Object detection using AWS, Python, and GluonCV

Danny Morris

2019/12/07

This post briefly describes how I built an object detection model using AWS SageMaker and GluonCV to detect Blue Cross Blue Shield logos. Full code and notebooks can be found in the GitHub repo.

Collecting and preparing training images

To collect images for training, I searched Google for “bluecross blueshied logo”, “bluecross blueshield letter”, “bluecross blueshield building”, “bluecross blueshield shirt”, “bluecross blueshield event”, “bluecross blueshield shirt”, and “bluecross blueshield bus”. I ended up with 400 images for training and validation.

The raw images were stored in an S3, then I used OpenCV to convert raw images to gray scale. I am not entirely sure how important this step was, but I decided that I was only interesetd in capturing the shape of the logo without respect for color. The gray scale images were put into the S3 bucket.

Labeling images with bounding box

AWS Ground Truth is a useful service for labeling training data. This article walks through the basic steps to labeling images using Grouth Truth.

Training

To train the model, I launched a ml.t2.medium SageMaker Notebook instance and connected to a conda_mxnet_p36 kernel. Getting started with MXNet and GluonCV could not have been easier using the fully managed SageMaker notebooks and kernels.

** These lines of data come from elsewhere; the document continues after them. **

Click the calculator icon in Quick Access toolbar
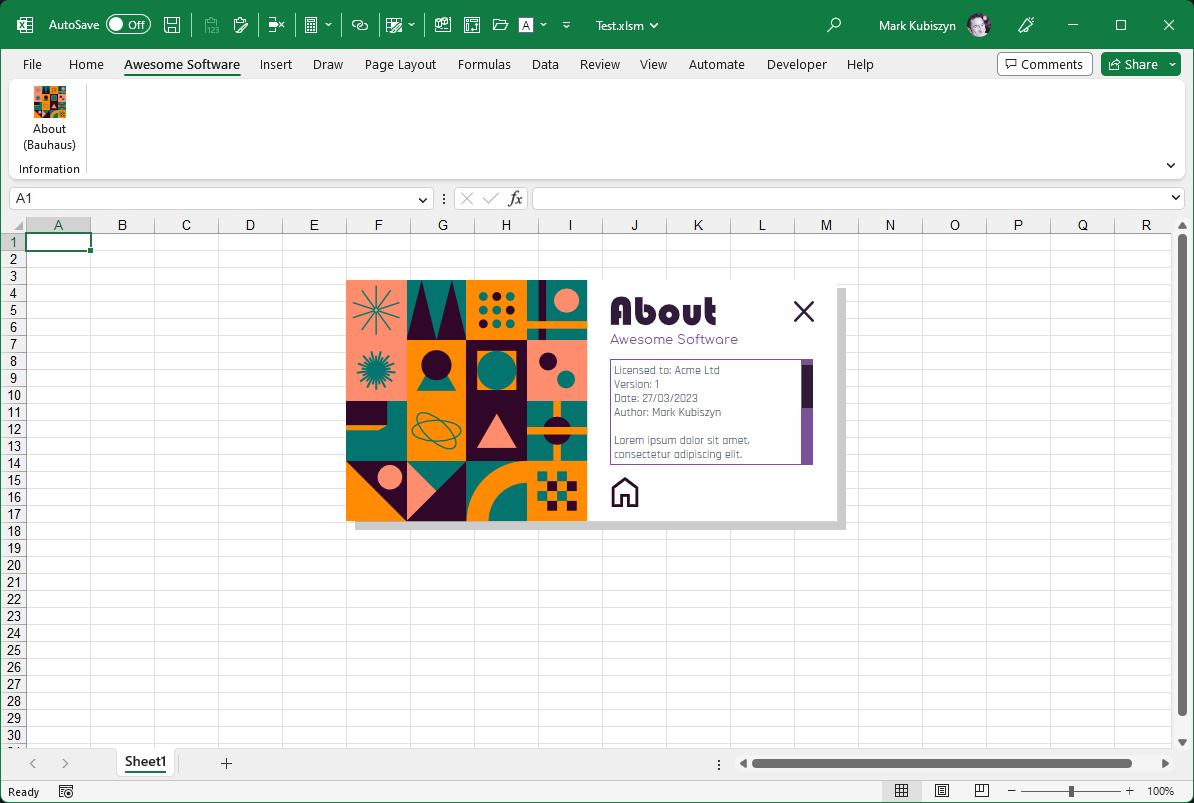Image resolution: width=1194 pixels, height=803 pixels. pos(311,25)
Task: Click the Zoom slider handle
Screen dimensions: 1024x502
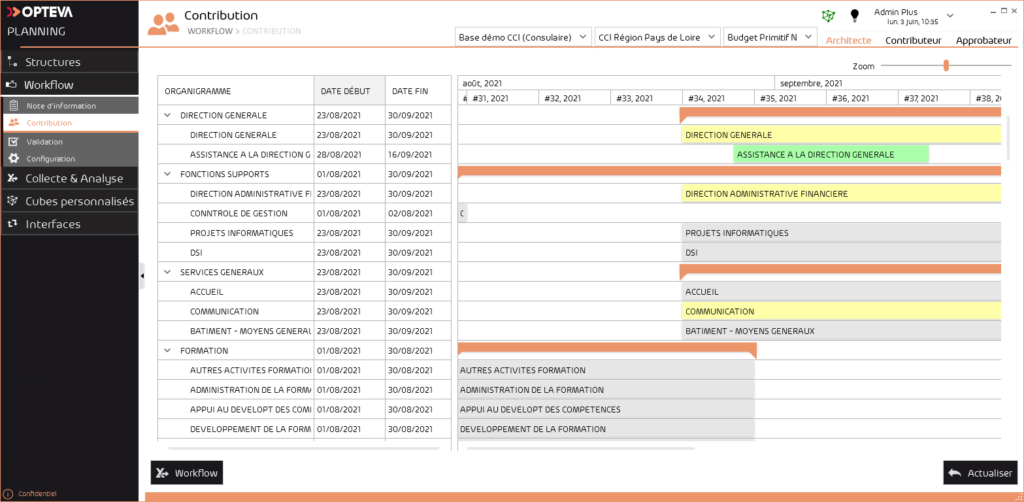Action: 946,65
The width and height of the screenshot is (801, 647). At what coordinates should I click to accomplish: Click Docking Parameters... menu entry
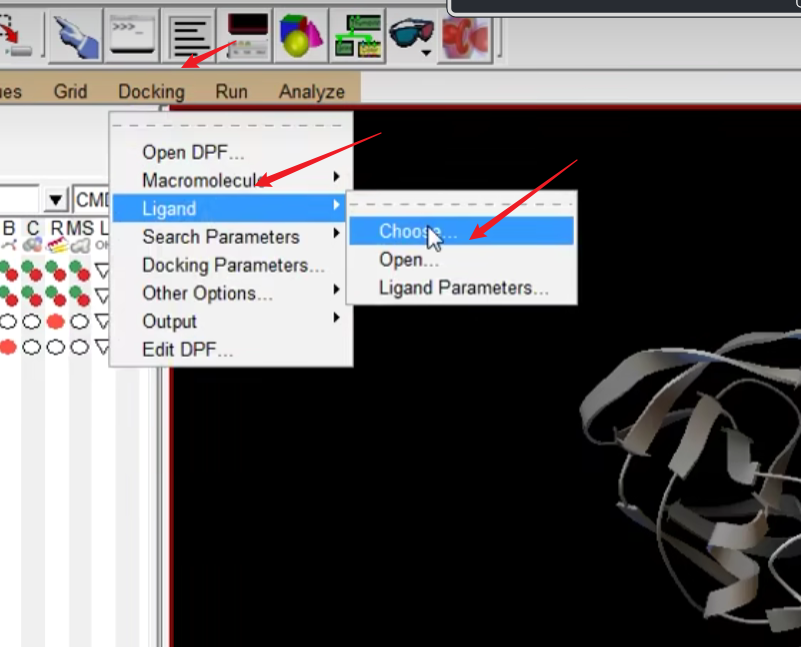[232, 265]
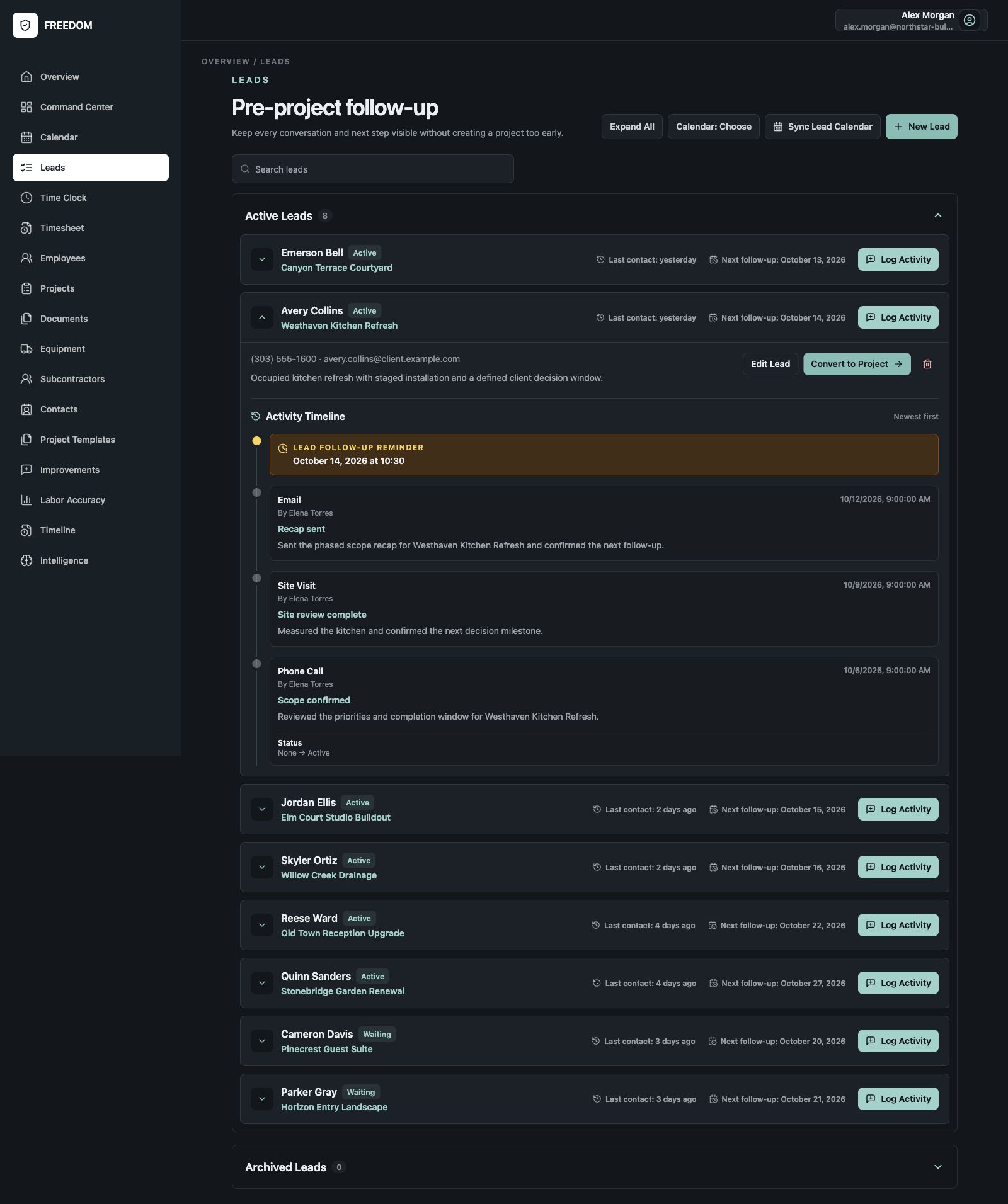Click the trash icon for Avery Collins lead
The width and height of the screenshot is (1008, 1204).
pos(927,364)
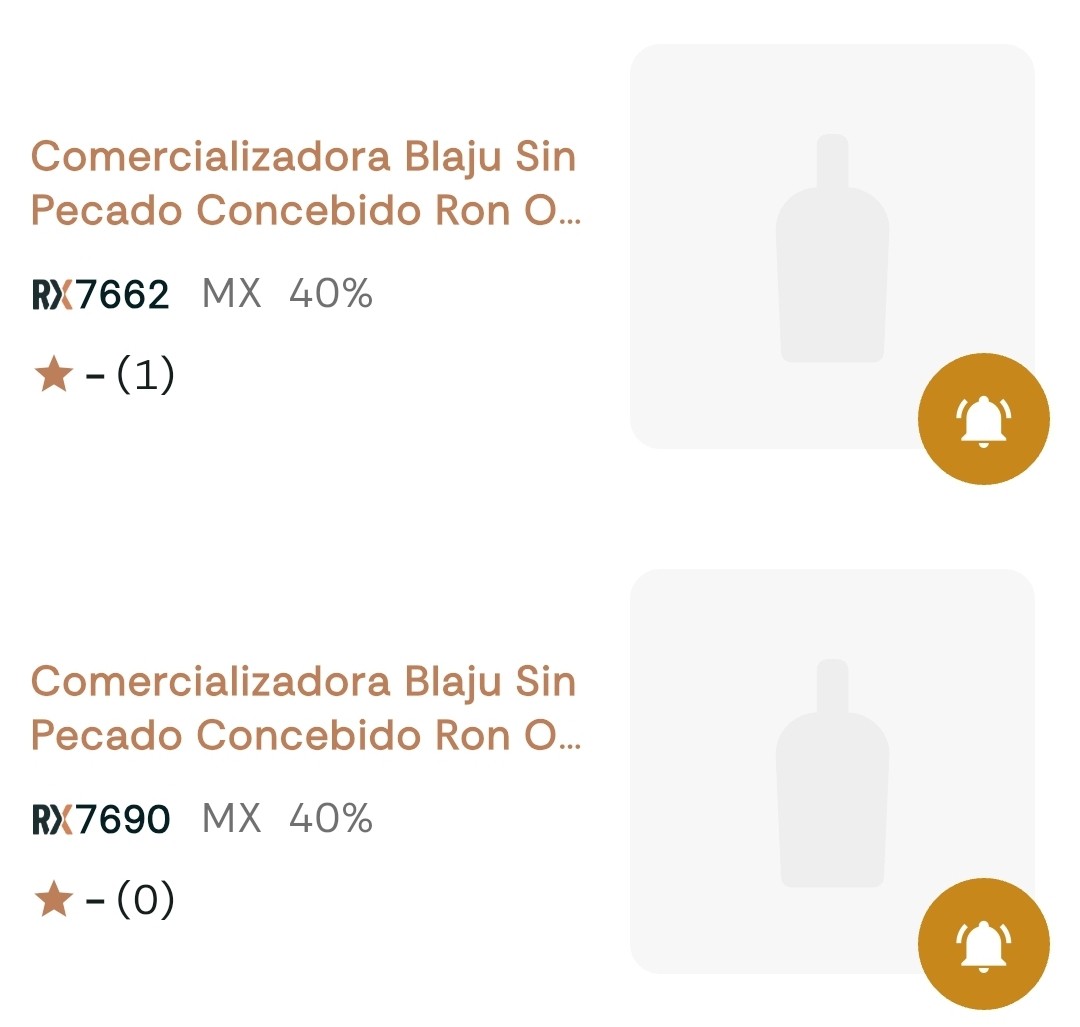Viewport: 1080px width, 1027px height.
Task: Click the RX logo before 7662
Action: (x=53, y=296)
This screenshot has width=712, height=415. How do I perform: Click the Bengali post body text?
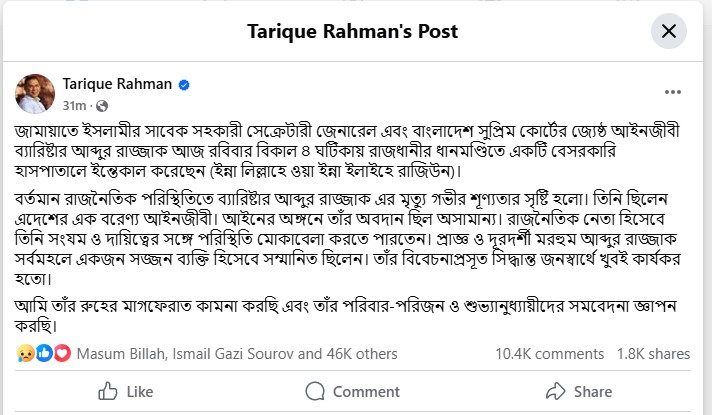(347, 228)
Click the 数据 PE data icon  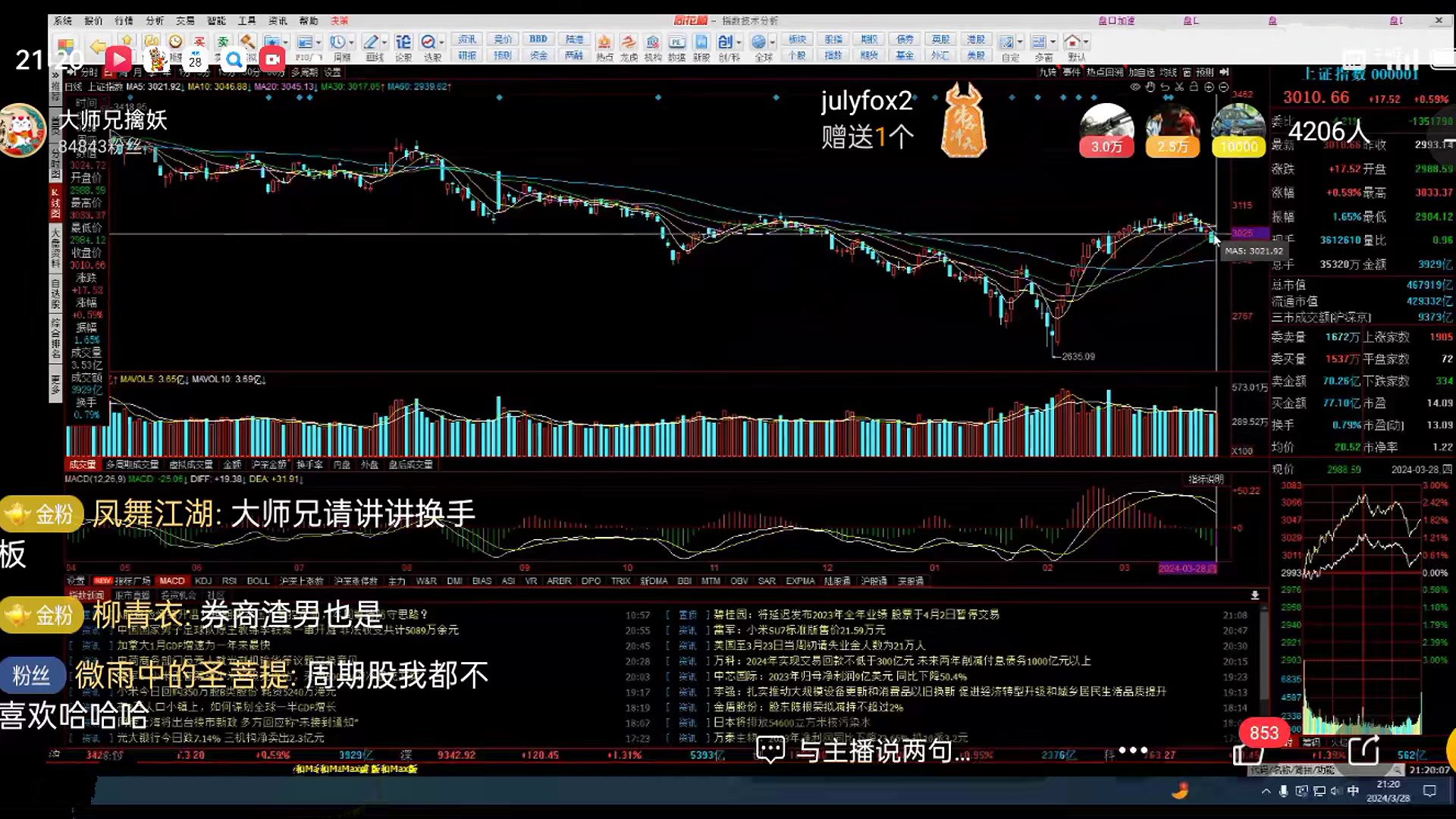(676, 42)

I elected to use the pre-trained weights from a MobileNet SSD network, while replacing the pre-trained output layer with a new output layer that predicts my custom class (BCBS logos). GluonCV includes MobileNet as one of its pre-trained models for object detection, making it very easy to get started with this network. MobileNets are lightweight neural networks for computer vision applications. They have significantly fewer parameters compared to popular models for similar applications, making them more efficient for training and prediction at the cost of minimal reduction in accuracy.

I trained the network using a single GPU instance (ml.p3.2xlarge).

Evaluation

Different loss functions can be used on a validation set to evaluate object detection models. For this application, I followed the recommendation of GluonCV and monitored the “Smooth L1” loss. This is a simple regression loss that compares the four numbers that make up the ground truth bounding box to the four numbers that make up the predicted bounding box. In my final training job, I obtained a Smooth L1 loss of 0.599 after 19 epochs.

Deployment

SageMaker makes it easy to deploy models as endpoints with just a few lines of code. In a production setting, this model endpoint could be invoked directly or placed behind an API Gateway.

mxnet_estimator.deploy(
    instance_type='ml.m5.xlarge', 
    initial_instance_count=1,
    endpoint_name="bcbs-logo-detection"
)